Page:Schœlcher - Des colonies françaises, 1842.djvu/404

Le texte de cette page a été corrigé et est conforme au fac-similé.

« J’affirme que l’esclavage de nos nègres pourrait préparer leur émancipation. Mais ici ne voulant pas faire une thèse inutile, et lutter contre un parti pris, je fais une génuflexion vis-à-vis du désir humanitaire de la France, et je lui dis : Vous ne voulez pas la continuation de l’esclavage, mais au moins pourvoyez à la liberté pour n’en pas faire de la licence : pour y pourvoir, préparez-la, mais préparez-la dans un mode qui ne rompant pas tout-à-fait avec l’ordre établi, marquera le pas pour un acheminement à un mode meilleur ; ne votez pas une mesure absolue, définitive, mais votez une mesure transitoire.

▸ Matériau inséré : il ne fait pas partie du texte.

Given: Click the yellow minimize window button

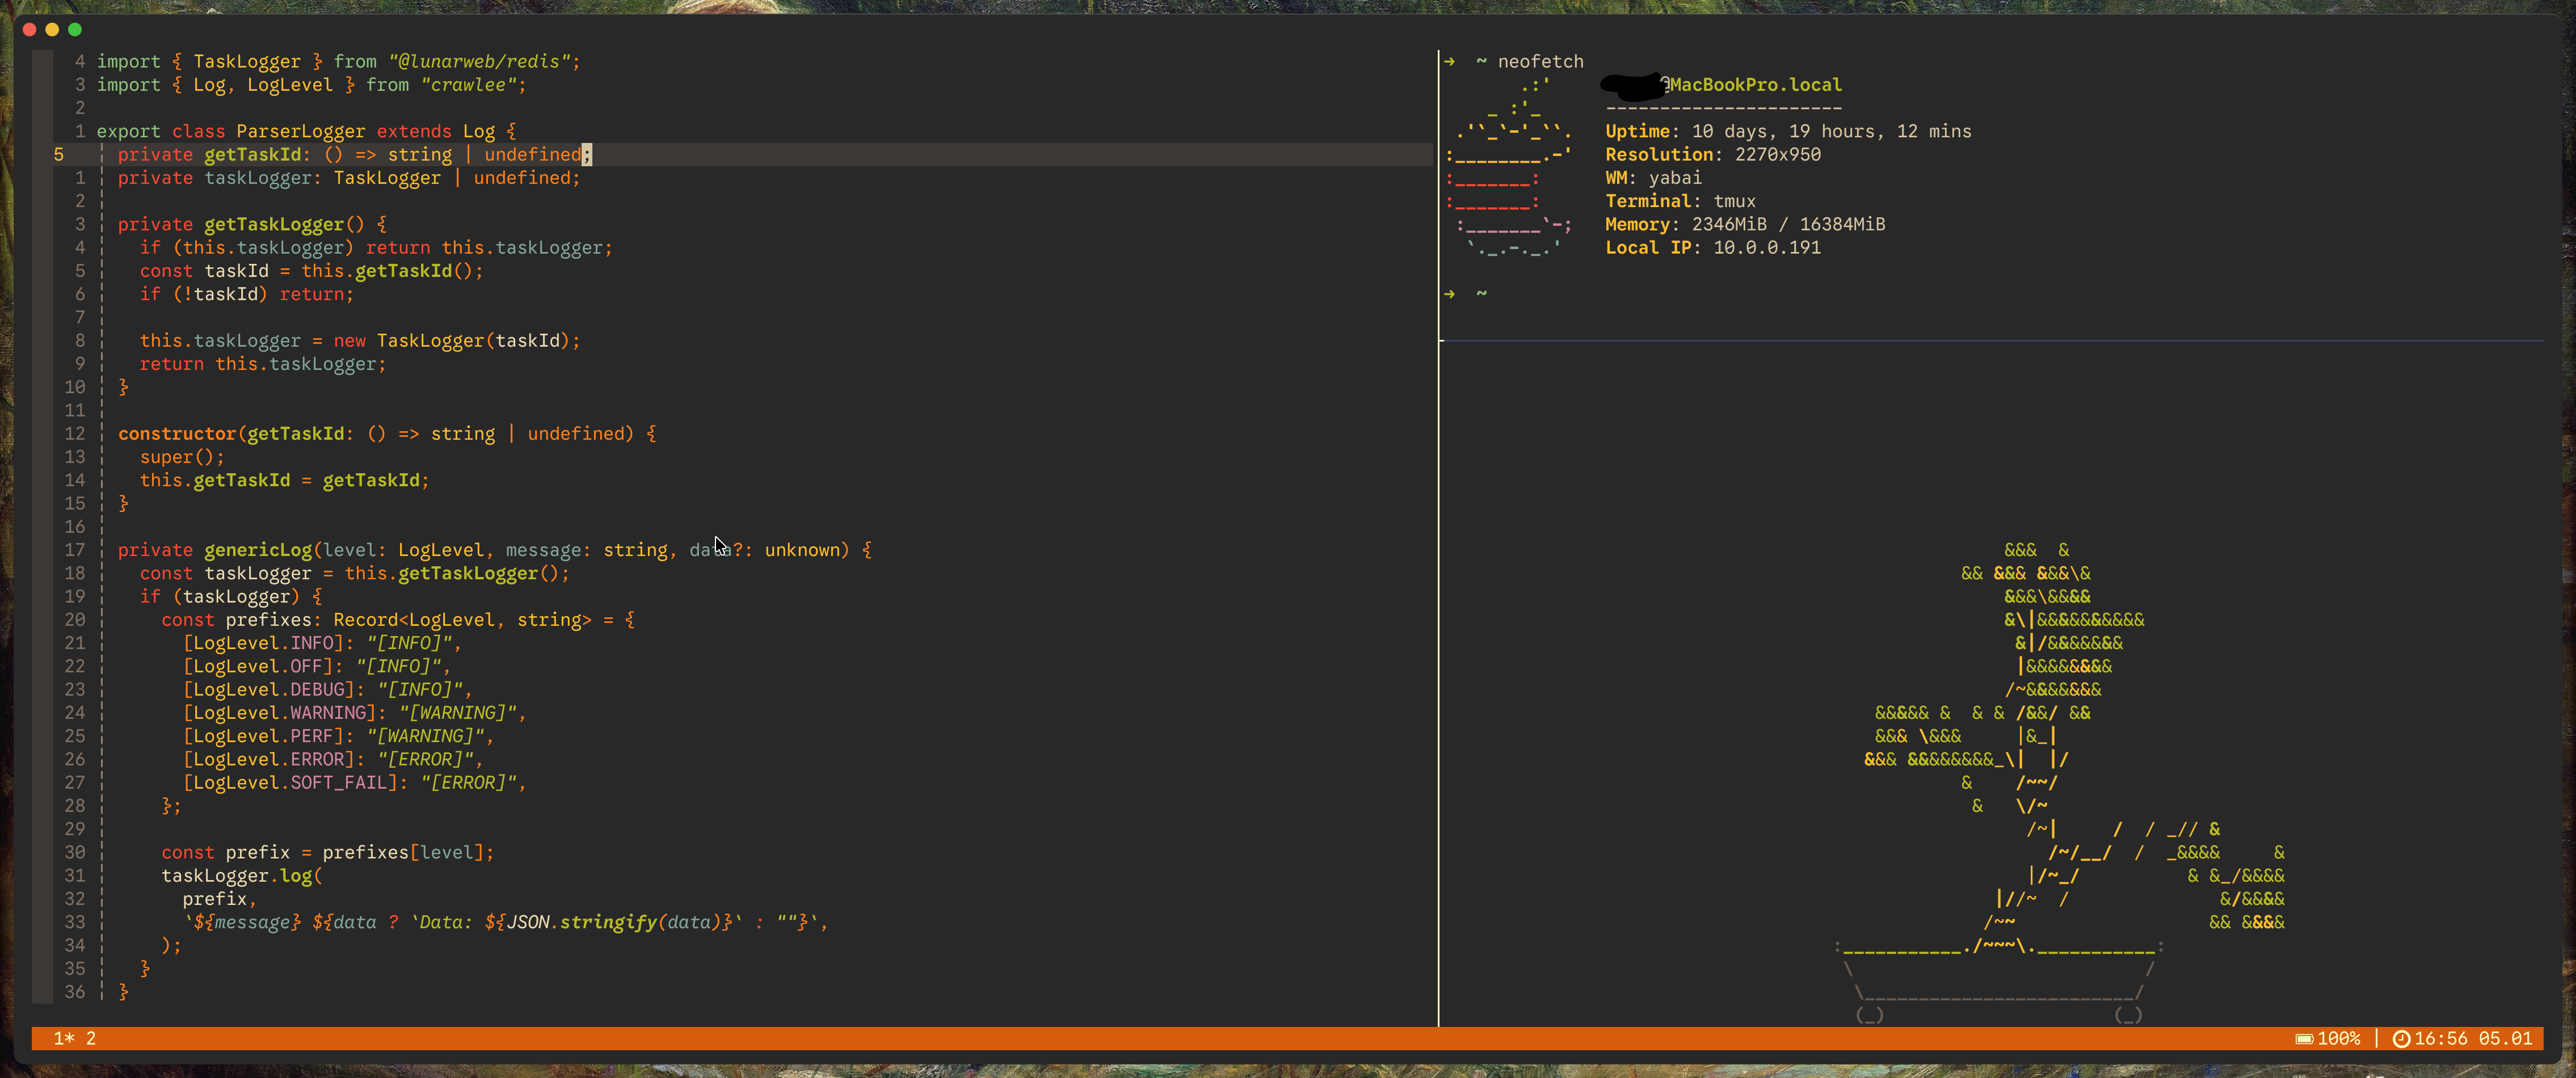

« Vous avez complété votre émancipation en 89, mais vous savez par où et sur quoi il vous à fallu passer ! Les fins de la révolution légitiment sans doute ses moyens ; mais cette révolution si glorieuse pour nous, génération qui en recueillons les fruits, combien a-t-elle été torturaire pour la génération qui en a eu la gestation et le part ! Hommes égoïstes qui applaudissez à une lutte passée dont vous ramassez les dépouilles, voudriez-vous encore vous en renouveler l’émotion sur une partie contemporaine de votre société, sans être vous-mêmes exposés à la mêlée ? La révolution a eu ses horreurs, et cependant c’était une société homogène qui agissait dans et par elle même ; qui avait une intelligence et des sentimens communs. Que serait-ce d’une révolution aux colonies ou les races divergent, ou les sentimens et l’intelligence divergent avec elles ? croyez-vous être assez près pour voir le péril, assez dextres pour y obvier ? Aurez-vous une suffisante conscience des dangers à combattre, des intérêts à satisfaire ? Une révolution sociale, monsieur, ne se fait pas par de la pédagogie ; ce sont les acteurs qui sont les professeurs ? Eh bien ! nous, qui sommes parmi ces acteurs, et entre tous, les plus intelligens, il nous faut laisser le soin d’en être les professeurs : il faut que la France nous abandonne cet enseignement librement et entièrement, sous le contrôle de pure surveillance de ses agens.